[Stored records]
================================

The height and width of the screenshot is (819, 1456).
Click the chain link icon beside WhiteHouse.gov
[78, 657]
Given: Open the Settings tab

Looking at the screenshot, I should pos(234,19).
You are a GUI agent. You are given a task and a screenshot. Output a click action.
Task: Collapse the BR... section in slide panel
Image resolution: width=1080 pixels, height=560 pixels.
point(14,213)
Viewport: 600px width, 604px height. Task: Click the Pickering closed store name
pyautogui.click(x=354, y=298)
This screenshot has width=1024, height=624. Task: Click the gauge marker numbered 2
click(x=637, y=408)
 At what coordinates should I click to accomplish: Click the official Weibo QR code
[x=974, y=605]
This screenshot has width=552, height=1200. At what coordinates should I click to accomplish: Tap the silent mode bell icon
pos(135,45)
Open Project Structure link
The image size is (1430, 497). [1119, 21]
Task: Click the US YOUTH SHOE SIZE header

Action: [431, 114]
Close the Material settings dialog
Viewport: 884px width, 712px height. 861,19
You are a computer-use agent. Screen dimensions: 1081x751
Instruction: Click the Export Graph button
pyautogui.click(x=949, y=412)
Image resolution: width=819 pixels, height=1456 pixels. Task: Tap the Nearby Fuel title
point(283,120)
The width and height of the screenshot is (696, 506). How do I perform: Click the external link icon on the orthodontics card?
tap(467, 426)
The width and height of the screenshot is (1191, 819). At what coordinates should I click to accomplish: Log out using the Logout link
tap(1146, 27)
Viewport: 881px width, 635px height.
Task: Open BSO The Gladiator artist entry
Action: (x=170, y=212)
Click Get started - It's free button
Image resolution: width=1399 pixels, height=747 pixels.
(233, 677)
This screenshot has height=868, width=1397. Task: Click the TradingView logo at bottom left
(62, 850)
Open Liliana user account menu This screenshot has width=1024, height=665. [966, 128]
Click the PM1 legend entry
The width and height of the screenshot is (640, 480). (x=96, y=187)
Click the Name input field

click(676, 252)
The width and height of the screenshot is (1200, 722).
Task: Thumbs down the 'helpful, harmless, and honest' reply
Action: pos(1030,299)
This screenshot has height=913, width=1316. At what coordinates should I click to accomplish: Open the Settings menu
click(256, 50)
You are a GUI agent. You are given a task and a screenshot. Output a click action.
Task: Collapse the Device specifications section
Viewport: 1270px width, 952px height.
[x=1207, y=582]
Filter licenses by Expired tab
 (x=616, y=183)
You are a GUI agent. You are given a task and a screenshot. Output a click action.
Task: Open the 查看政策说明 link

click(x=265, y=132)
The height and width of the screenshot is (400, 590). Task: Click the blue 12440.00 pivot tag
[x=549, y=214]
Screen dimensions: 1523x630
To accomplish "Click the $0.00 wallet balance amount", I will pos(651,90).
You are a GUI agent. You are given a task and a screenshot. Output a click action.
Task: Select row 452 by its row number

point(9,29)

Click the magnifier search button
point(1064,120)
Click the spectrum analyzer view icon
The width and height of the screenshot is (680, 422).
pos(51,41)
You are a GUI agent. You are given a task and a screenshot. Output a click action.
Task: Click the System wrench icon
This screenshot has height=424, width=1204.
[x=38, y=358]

================================

**Exercise details:**
Could I ask you to return the records exactly and in full?

**Answer to the problem:**
The height and width of the screenshot is (819, 1456).
Click the chain link icon beside WhiteHouse.gov
[78, 657]
Given: Open the Settings tab

Looking at the screenshot, I should pos(234,19).
You are a GUI agent. You are given a task and a screenshot. Output a click action.
Task: Collapse the BR... section in slide panel
Image resolution: width=1080 pixels, height=560 pixels.
point(14,213)
Viewport: 600px width, 604px height. Task: Click the Pickering closed store name
pyautogui.click(x=354, y=298)
This screenshot has width=1024, height=624. Task: Click the gauge marker numbered 2
click(x=637, y=408)
 At what coordinates should I click to accomplish: Click the official Weibo QR code
[x=974, y=605]
This screenshot has width=552, height=1200. At what coordinates should I click to accomplish: Tap the silent mode bell icon
pos(135,45)
Open Project Structure link
The image size is (1430, 497). [1119, 21]
Task: Click the US YOUTH SHOE SIZE header

Action: [431, 114]
Close the Material settings dialog
Viewport: 884px width, 712px height. 861,19
You are a computer-use agent. Screen dimensions: 1081x751
Instruction: Click the Export Graph button
pyautogui.click(x=949, y=412)
Image resolution: width=819 pixels, height=1456 pixels. Task: Tap the Nearby Fuel title
point(283,120)
The width and height of the screenshot is (696, 506). How do I perform: Click the external link icon on the orthodontics card?
tap(467, 426)
The width and height of the screenshot is (1191, 819). At what coordinates should I click to accomplish: Log out using the Logout link
tap(1146, 27)
Viewport: 881px width, 635px height.
Task: Open BSO The Gladiator artist entry
Action: (x=170, y=212)
Click Get started - It's free button
Image resolution: width=1399 pixels, height=747 pixels.
(233, 677)
This screenshot has height=868, width=1397. Task: Click the TradingView logo at bottom left
(62, 850)
Open Liliana user account menu This screenshot has width=1024, height=665. [966, 128]
Click the PM1 legend entry
The width and height of the screenshot is (640, 480). (x=96, y=187)
Click the Name input field

click(676, 252)
The width and height of the screenshot is (1200, 722).
Task: Thumbs down the 'helpful, harmless, and honest' reply
Action: pos(1030,299)
This screenshot has height=913, width=1316. At what coordinates should I click to accomplish: Open the Settings menu
click(256, 50)
You are a GUI agent. You are given a task and a screenshot. Output a click action.
Task: Collapse the Device specifications section
Viewport: 1270px width, 952px height.
[x=1207, y=582]
Filter licenses by Expired tab
 (x=616, y=183)
You are a GUI agent. You are given a task and a screenshot. Output a click action.
Task: Open the 查看政策说明 link

click(x=265, y=132)
The height and width of the screenshot is (400, 590). Task: Click the blue 12440.00 pivot tag
[x=549, y=214]
Screen dimensions: 1523x630
To accomplish "Click the $0.00 wallet balance amount", I will pos(651,90).
You are a GUI agent. You are given a task and a screenshot. Output a click action.
Task: Select row 452 by its row number

point(9,29)

Click the magnifier search button
point(1064,120)
Click the spectrum analyzer view icon
The width and height of the screenshot is (680, 422).
pos(51,41)
You are a GUI agent. You are given a task and a screenshot. Output a click action.
Task: Click the System wrench icon
This screenshot has height=424, width=1204.
[x=38, y=358]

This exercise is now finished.